Because there is not a single dataset that addresses the prevalence of multiple RDs and associated costs, we relied on claims data from three sources: 2019 Medicare Standard Analytical File (SAF, Medicare 5%), 2016 Transformed Medicaid Statistical Information System (TMSIS, Medicaid), and 2018 Optum de-identified Normative Health Information System (dNHI, a large, geographically diverse commercial claims database).

We estimated RD prevalence based on U.S.-specific claims: the Medicare 5% sample for the Medicare population, TMSIS claims for Medicaid population including children covered under the Children's Health Insurance Program (CHIP) and adults 65 or younger, and the dNHI claims for the privately insured population 65 or younger. In each database, we identified patients with 379 different RDs using ICD-10 codes and categorized them into 16 RD groups for adults and 7 RD groups for children (< 18 years), as the sample size was too small to report estimates individually for all 16 RD groups. This allowed us to increase the sample size and to be consistent with the disease groups used in the survey study.

Direct medical costs

To quantify the annual excess medical costs associated with RD, we compared the average total cost of people with RD with that of a matched comparison group with similar characteristics including age group, gender, race/ethnicity, and insurance type (i.e., commercial, Medicare, or Medicaid), but without any RD. Specifically, we stratified both the patient group and the group without disease based on age, gender, race/ethnicity, and insurance type, we then randomly selected individuals from the group without disease to match with the patient group for each disease, resulting in multiple matches (up to 10) depending on the sample size of a specific stratum. A twelve-months of continuous eligibility in a single year or eligibility until the date of death was required for inclusion in the sample.

Medical costs based on claims data included primary payer paid amount, patient out-of-pocket expenses (e.g., copay, co-insurance, deductibles), and any third party paid amount. We estimated the direct medical costs of RD by types of healthcare service: acute and non-acute inpatient stay; outpatient care; physician office visit; DME; other ancillary, outpatient-based drug administration; retail prescription drug use; and caregiver payments (by Medicaid). Since the Medicare 5% data do not include Part-D claims, we used commercial per-person prescription cost to impute the Medicare per-person prescription cost for each age and disease group. Rx cost for the 60–64-year-olds in the private claims was applied to those Medicare-eligible and 65 and older. All cost estimates were expressed in 2019 dollars. The average direct medical cost was calculated for each of the 16 RD groups for adults and the 7 RD groups for children. We used the group average across all RDs to compare with the comparison group to derive the average RD-attributable cost.

Indirect costs, non-medical costs, and healthcare costs not covered by insurance

We worked with a broad coalition of patient advocacy organization partners to design an online survey to estimate cost due to reduced labor market participation, productivity loss for those in the labor force, non-medical costs of RD (such as the cost of hiring professional non-medical caregivers to assist with daily living, necessary home modification costs), and disability benefits.

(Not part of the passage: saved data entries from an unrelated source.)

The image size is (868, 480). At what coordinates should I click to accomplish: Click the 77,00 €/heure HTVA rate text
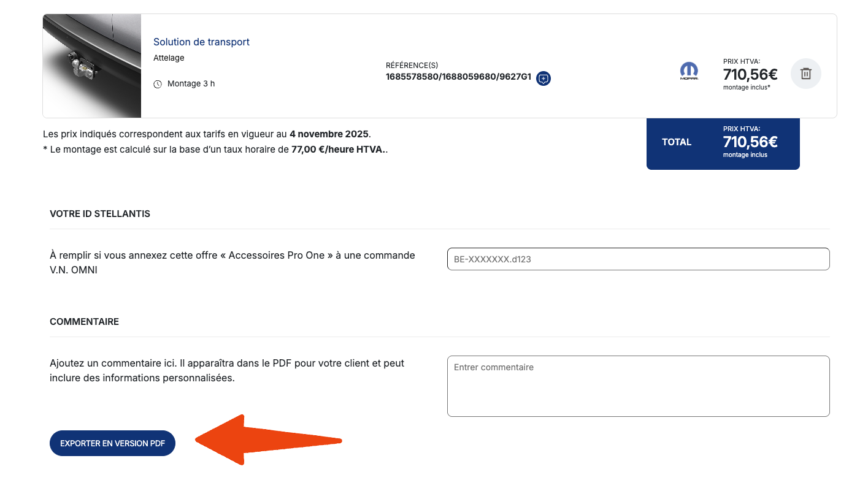[x=337, y=150]
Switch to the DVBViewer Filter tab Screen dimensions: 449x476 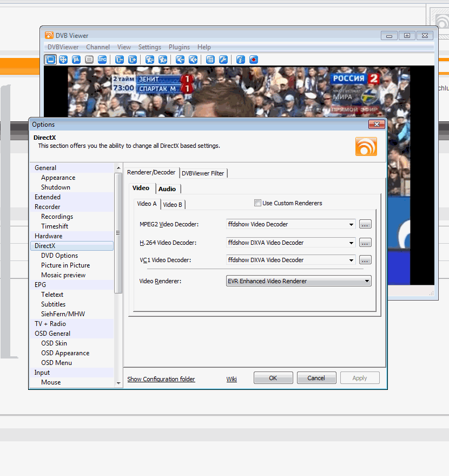click(203, 173)
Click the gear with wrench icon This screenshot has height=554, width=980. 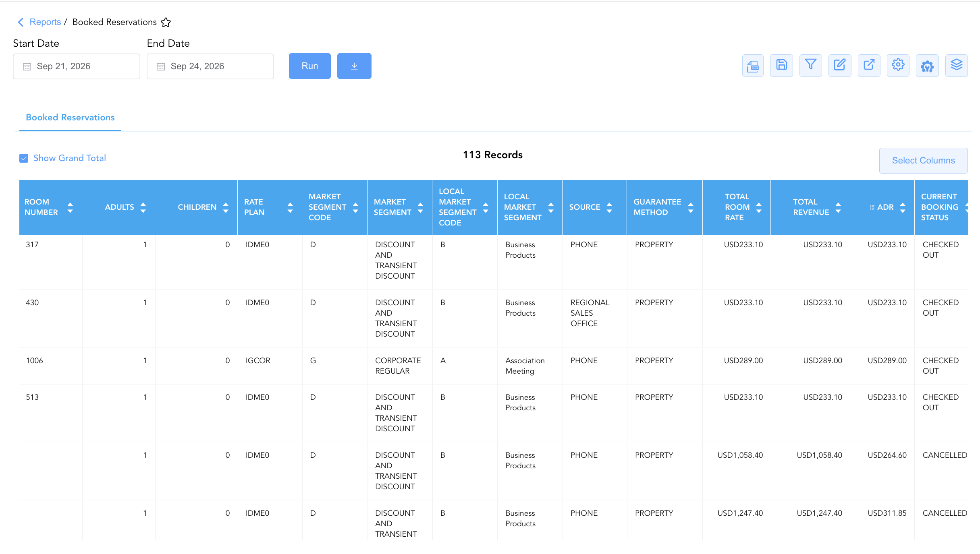[927, 66]
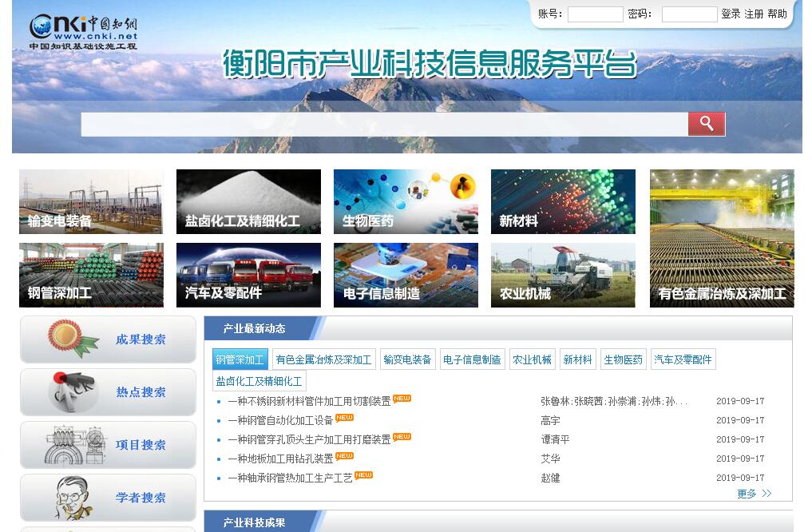This screenshot has width=812, height=532.
Task: Switch to the 农业机械 tab
Action: [x=532, y=359]
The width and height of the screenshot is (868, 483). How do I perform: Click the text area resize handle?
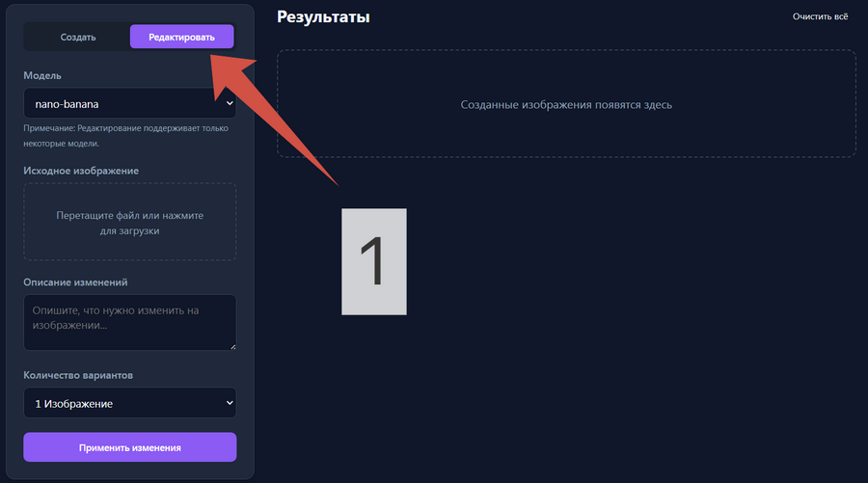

The respondents were persons with RD. However, the family member most familiar with the health of the person with RD could respond to the survey, if the health of the person with RD prevented accurate self-reporting, or if the person was a minor.

We took a convenience sample approach and disseminated the survey to the RD communities via partner networks of more than 200 partner-patient advocacy organizations, reaching a broad range of RDs and a large patient sample.

We received 3,484 responses with 1,399 being fully completed. The survey asked about the respondents’ disease and 400+ RDs were reported. After removing misspellings, RD alternative names, and diseases that were not rare (e.g., cancer) or represented a protein, there were 379 unique RDs.

Additional file 3 provides the breakdown of the respondents’ self-description and shows that 57% of the respondents were people with a RD, and 41% of responses were from a family caregiver. About 28% of the responses represent children (< 18 years); the rest were adults, with those above age 65 representing 14% of all responses (Additional file 4). People with RDs were predominantly white (87%), followed by multi-racial individuals (4%). About 69% of the persons with RD attained a high school or above diploma and about 40% attained a Bachelor’s degree or higher. About 77% of people with RD had at least one caregiver (a primary caregiver) and about half had both a primary and a secondary caregiver; 23% of the RD sample did not rely on a caregiver.

Given the survey sample size, the number of RD groups, age stratification, and the number of indirect and non-medical cost components, it was not feasible to calculate reliable cost estimates for all RD groups-age strata. Where the strata sample size permitted, we calculated average costs for that stratum; if the strata sample size had less than 5 observations, we reported the average costs across all RD groups. The mapping of cost components to RD group-age strata is reported in Additional file 5; cost component calculations are detailed below.

To ensure that the early termination of employment was related to RD, we calculated labor market employment-related earnings loss due to RD as the count of persons with RD, who have retired or stopped working in the past 12 months and indicated that RD played a major role in their decision, multiplied with the median annual earnings by job status (full-time versus part-time) obtained from the 2019 American Community Survey public use microdata sample. We used medians rather than averages, as medians are less likely affected by outliers. As the full-time/part-time status of persons with RD before retirement was unknown, we used the allocation of full-time to part-time job status among currently working persons with RD. Then, we calculated earnings loss due to early retirement for those who retired due to RD as a weighted average between those assumed working full-time before retirement and those working part-time before retirement.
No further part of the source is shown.